§ **Material provided**:
•••
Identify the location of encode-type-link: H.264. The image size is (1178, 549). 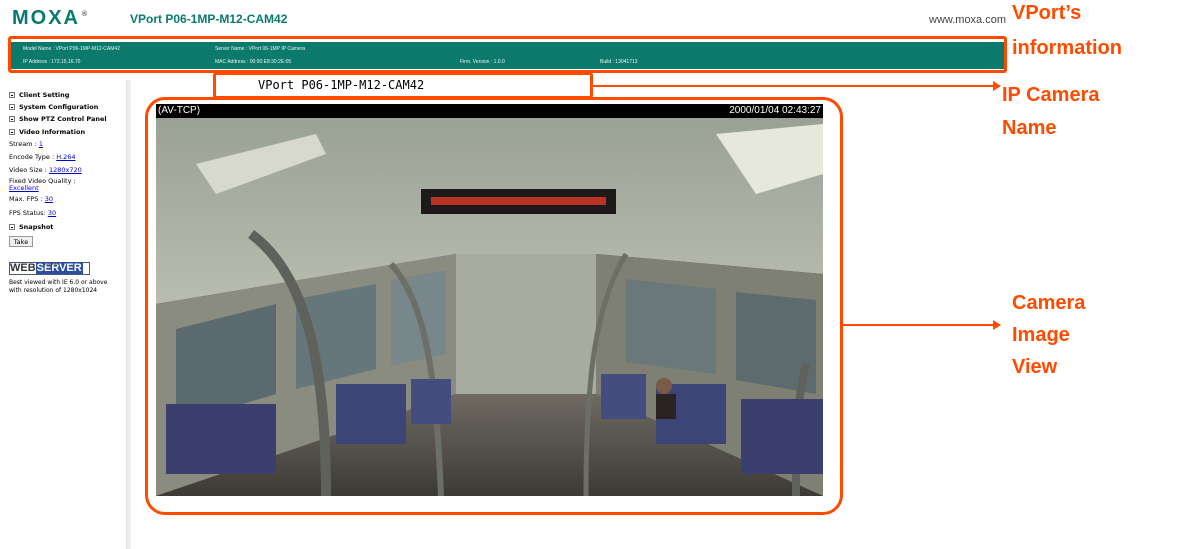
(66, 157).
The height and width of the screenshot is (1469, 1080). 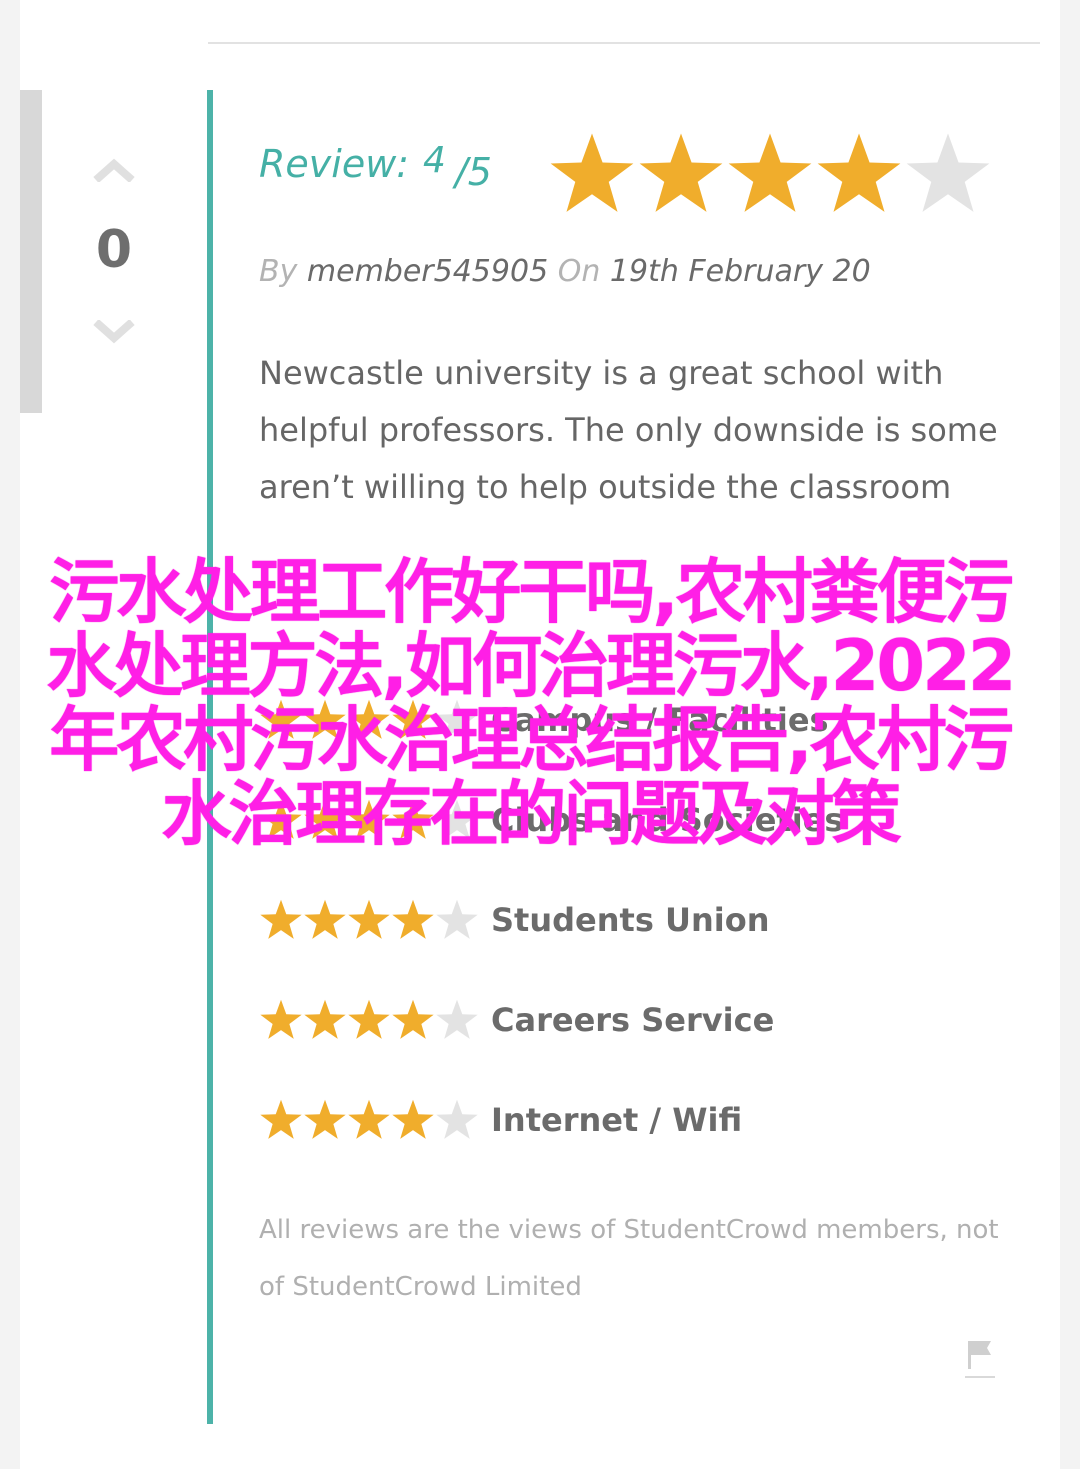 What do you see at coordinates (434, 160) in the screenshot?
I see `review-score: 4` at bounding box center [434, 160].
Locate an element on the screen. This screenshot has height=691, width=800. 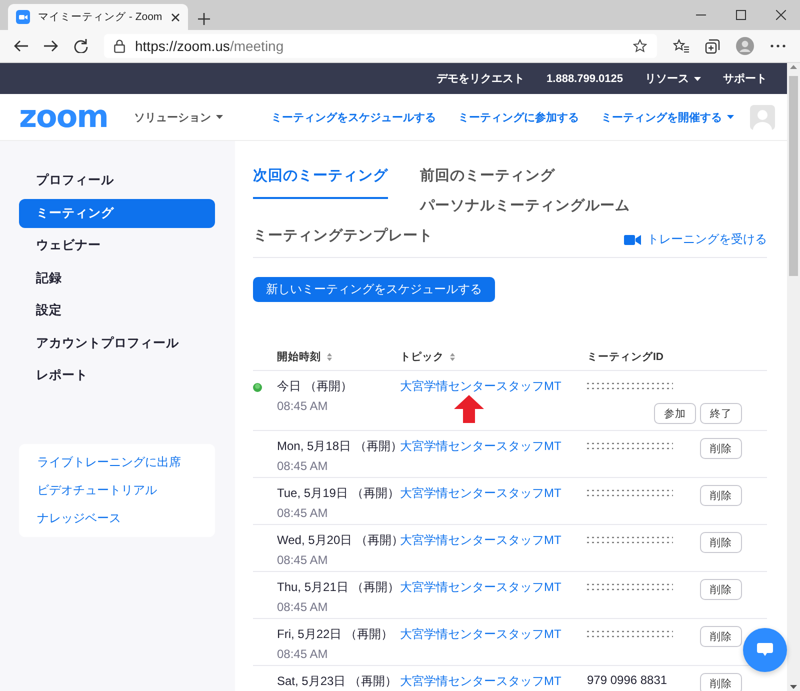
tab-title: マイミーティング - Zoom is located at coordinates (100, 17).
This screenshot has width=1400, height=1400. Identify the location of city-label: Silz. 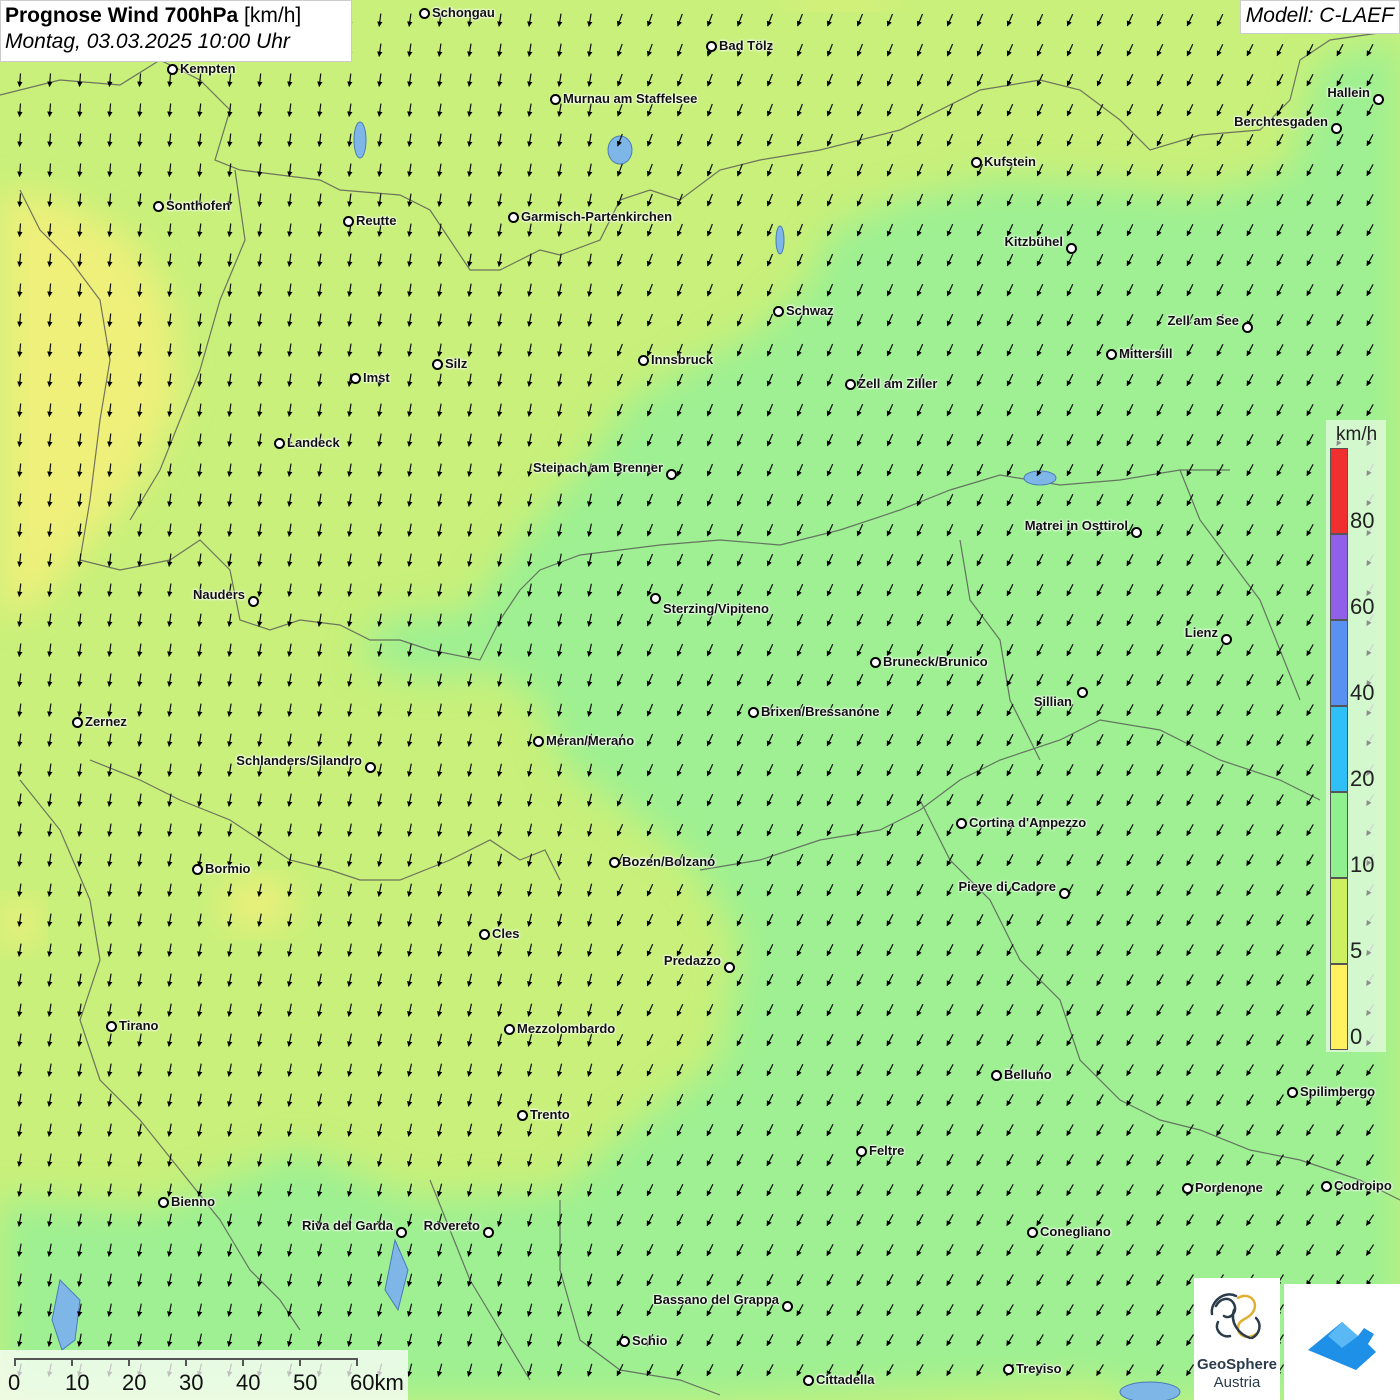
•••
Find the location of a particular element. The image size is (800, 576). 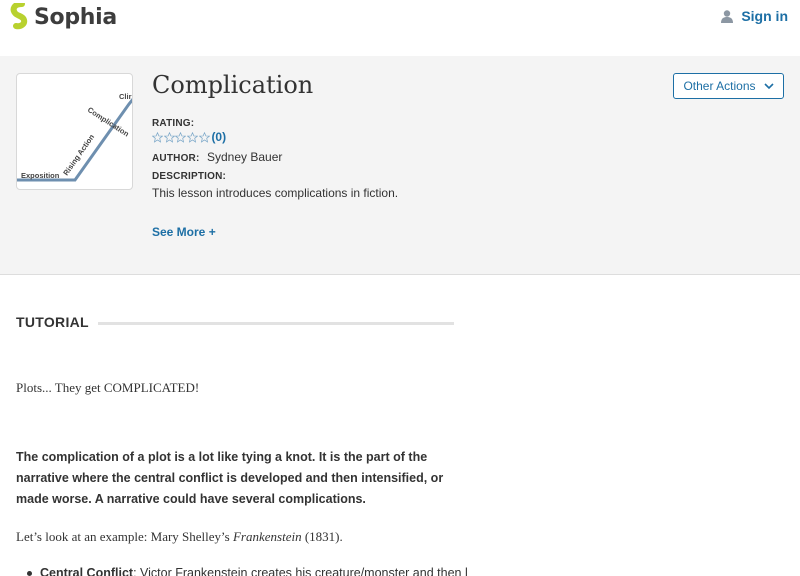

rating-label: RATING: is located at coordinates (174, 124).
•••
Can you give the records again from the line with "Locate an element" to the line with "This screenshot has width=1400, height=1400.", swapping "screenshot" for "image" and keeping everything else the same, with the pictures left out?

§ **Answer to the exercise**:
Locate an element on the screen. This image has height=691, width=800. 
tab-title: マイミーティング - Zoom is located at coordinates (100, 17).
This image has width=1400, height=1400. Identify the location of city-label: Silz. 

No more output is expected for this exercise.